◆ **Recorded information**:
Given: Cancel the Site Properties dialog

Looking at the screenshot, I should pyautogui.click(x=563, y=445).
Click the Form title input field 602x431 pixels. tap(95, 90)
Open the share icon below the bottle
==
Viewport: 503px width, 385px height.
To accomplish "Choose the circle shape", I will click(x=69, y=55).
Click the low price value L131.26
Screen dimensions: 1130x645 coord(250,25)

◆ **What you need to do**: Which lines above run from the one containing "Given: Cancel the Site Properties dialog" to the one containing "Open the share icon below the bottle"? Give them again exactly, both ends included.

◆ **Solution**:
Given: Cancel the Site Properties dialog

Looking at the screenshot, I should pyautogui.click(x=563, y=445).
Click the Form title input field 602x431 pixels. tap(95, 90)
Open the share icon below the bottle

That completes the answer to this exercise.